Novel Coronavirus from China & Influenza Update
Mary Anne Jackson, MD | Interim Dean and Professor of Pediatrics - UMKC School of Medicine | Medical Editor, The Link Newsletter
Be Alert for a Novel Coronavirus from China
January 25, 2020 marks the Lunar New Year and you may encounter families who are returning from visiting Asia where families have participated in celebrations. Often, for those visiting friends or relatives outside of the U.S., the stays are longer, local foods are consumed and pre-travel vaccines (e.g., Japanese encephalitis, typhoid vaccines) and medications (e.g., malaria prophylaxis for some destinations) are less commonly accessed. So beyond the typical diseases one might consider in a febrile returning traveler, providers should be aware of the most recent disease alert that has emerged from China related to a pneumonia outbreak caused by a novel coronavirus (2019-nCoV). Chinese investigators have completed genetic sequencing of the implicated virus and the CDC now has a Real-time Reverse Transcription-Polymerase Chain Reaction (rRT-PCR) test for disease confirmation.

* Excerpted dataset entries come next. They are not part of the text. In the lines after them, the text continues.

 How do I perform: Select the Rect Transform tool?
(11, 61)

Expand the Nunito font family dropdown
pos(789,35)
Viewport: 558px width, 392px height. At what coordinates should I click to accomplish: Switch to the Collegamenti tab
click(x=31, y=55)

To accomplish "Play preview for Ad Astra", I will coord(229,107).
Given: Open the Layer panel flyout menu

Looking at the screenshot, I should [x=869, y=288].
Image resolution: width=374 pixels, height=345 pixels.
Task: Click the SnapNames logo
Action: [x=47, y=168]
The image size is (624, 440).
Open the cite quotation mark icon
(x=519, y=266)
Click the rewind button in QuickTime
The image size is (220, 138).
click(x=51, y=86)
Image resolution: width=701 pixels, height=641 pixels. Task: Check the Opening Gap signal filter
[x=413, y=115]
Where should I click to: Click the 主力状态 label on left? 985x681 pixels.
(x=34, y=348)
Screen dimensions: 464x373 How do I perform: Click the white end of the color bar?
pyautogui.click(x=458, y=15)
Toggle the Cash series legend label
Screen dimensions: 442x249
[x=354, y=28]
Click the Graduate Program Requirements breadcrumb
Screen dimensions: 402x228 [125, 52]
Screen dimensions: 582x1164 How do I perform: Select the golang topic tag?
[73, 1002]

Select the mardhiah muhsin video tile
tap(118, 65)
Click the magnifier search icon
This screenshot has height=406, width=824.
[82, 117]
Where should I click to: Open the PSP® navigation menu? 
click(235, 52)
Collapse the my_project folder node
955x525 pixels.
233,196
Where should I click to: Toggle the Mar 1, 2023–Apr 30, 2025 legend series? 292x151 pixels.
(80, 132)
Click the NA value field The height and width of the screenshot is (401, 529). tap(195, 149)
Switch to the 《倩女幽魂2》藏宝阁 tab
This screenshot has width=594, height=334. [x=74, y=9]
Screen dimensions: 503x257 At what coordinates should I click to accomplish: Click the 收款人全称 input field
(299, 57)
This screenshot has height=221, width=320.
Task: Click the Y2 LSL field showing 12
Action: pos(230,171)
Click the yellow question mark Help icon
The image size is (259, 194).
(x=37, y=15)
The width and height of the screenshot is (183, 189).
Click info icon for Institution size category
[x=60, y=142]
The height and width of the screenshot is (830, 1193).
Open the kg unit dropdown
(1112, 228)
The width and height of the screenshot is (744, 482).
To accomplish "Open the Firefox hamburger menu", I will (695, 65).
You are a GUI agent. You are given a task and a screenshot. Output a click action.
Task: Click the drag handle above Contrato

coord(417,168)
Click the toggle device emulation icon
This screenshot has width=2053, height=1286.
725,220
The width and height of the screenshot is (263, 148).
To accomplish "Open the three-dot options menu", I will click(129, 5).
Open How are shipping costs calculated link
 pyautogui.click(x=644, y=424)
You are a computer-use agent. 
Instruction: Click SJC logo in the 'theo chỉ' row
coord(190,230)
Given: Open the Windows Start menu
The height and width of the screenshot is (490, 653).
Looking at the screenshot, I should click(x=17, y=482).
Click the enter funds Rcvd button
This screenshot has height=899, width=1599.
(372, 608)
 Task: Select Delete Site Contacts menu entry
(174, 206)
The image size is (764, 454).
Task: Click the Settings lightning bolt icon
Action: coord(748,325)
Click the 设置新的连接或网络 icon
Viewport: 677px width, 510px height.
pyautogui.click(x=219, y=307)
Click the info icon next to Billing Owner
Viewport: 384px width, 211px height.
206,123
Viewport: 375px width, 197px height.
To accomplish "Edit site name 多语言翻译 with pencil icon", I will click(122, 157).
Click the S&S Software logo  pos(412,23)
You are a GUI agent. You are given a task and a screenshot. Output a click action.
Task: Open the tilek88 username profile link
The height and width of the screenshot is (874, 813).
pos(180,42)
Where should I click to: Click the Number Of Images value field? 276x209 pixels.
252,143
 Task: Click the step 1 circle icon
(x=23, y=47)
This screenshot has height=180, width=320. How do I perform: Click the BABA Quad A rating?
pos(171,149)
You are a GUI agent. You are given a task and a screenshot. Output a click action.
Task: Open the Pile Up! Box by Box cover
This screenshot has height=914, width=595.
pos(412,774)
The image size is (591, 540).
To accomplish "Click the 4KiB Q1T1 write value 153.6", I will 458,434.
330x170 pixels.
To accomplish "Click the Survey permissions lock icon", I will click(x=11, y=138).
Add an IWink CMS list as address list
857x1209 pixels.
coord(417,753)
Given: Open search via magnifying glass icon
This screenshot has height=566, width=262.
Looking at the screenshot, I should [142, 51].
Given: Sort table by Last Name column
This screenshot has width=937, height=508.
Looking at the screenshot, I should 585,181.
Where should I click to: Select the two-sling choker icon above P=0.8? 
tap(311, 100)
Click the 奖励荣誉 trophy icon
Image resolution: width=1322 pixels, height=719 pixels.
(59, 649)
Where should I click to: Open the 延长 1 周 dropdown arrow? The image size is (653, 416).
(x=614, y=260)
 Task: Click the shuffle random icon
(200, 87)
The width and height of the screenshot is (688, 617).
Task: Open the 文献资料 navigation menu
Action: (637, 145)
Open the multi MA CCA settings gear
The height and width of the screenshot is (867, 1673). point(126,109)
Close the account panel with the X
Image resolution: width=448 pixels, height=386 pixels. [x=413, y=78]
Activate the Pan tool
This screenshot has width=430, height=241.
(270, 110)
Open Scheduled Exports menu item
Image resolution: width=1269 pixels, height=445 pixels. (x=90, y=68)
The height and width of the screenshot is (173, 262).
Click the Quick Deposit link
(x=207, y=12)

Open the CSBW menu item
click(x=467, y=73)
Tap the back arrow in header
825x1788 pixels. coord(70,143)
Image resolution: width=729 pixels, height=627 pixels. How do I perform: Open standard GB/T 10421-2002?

As of January 24, 2020, upwards of 1,000 individuals have been diagnosed with febrile respiratory disease during the COVID-19outbreak, which spread from China to an increasing number of countries in Asia. The first case identified in the United States was reported on Jan. 21, 2020 in a 30-year-old man who traveled from Wuhan to the Seattle community. A second case in the U.S. has been confirmed in a traveler arriving to Chicago and 50 individuals are under investigation who traveled into the U.S. from the COVID-19 epicenter.
The clinical triad of fever, respiratory symptoms and bilateral lung infiltrates has most commonly been reported. Ten percent of patients in the initial cohort have been critically ill, and most patients have had symptom onset within two weeks of exposure at the Wuhan South China Seafood Wholesale Market and Hua Nan Seafood Market, in Wuhan City. The seafood market, which was closed as of Jan. 1, 2020, sells a variety of wild animals including chickens, bats and marmots, as well as animal organs. Among those reported in the initial description of the outbreak were some dealers or vendors working in the seafood market.
Contact tracing, which has been ongoing for close contacts, initially suggested limited person-to-person spread. However, cases are now becoming more widespread and there have been cases both among close contacts and in health care workers.
The global community is on high alert and the U.S. is now limiting travel from Wuhan to five designated U.S. airports which will screen travelers on arrival. Those airports include San Francisco and JFK airports, which both receive direct flights, and LAX, Chicago O’Hare and Atlanta, which have indirect flights.
Health care providers need to consider the diagnosis of COVID-19 if one encounters a patient who has traveled to Wuhan, China, particularly within the prior two weeks and presents with respiratory symptoms. Strict infection control precautions are recommended for the patient, their family contacts and for health care workers. These should include contact and airborne safety measures. If the patient requires hospitalization, providers should call ahead before sending the patient and should notify the hospital infection control personnel and local health department immediately.
As we entered the third week of January of the influenza season, activity continued to escalate locally, though there was a slight decrease in the total number of U.S. jurisdictions reporting high activity over the last two weeks. While B/Victoria viruses continue to account for the 57% of strains characterized, influenza A proportionately increased in week 2 of this year, and 93% are A(H1N1)pdm09 strains. Influenza A H3N2 strains continue to circulate at low levels.
The CDC estimates that 12 million Americans have had influenza illness, and there have been 120,000 hospitalizations. The highest risk for hospitalization has been among those with cardiovascular, lung or metabolic diseases. Thirty-nine children have died from influenza, 28 (71%) associated with influenza B. In a typical season, one-third of deaths are related to influenza B. The higher rate of B virus associated deaths in children this season relates to the fact that most individuals are susceptible to the circulating Victoria lineage strain, B strains have predominated since the season onset and B strains are known to cause severe disease in children. Among the pediatric deaths from this season, two-thirds of children who died were otherwise healthy, and 83% died from influenza pneumonia without a confirmed bacterial superinfection. In contrast, in most seasons where influenza A predominates, half of children who die have a co-morbid condition and half have a confirmed concurrent bacterial superinfection.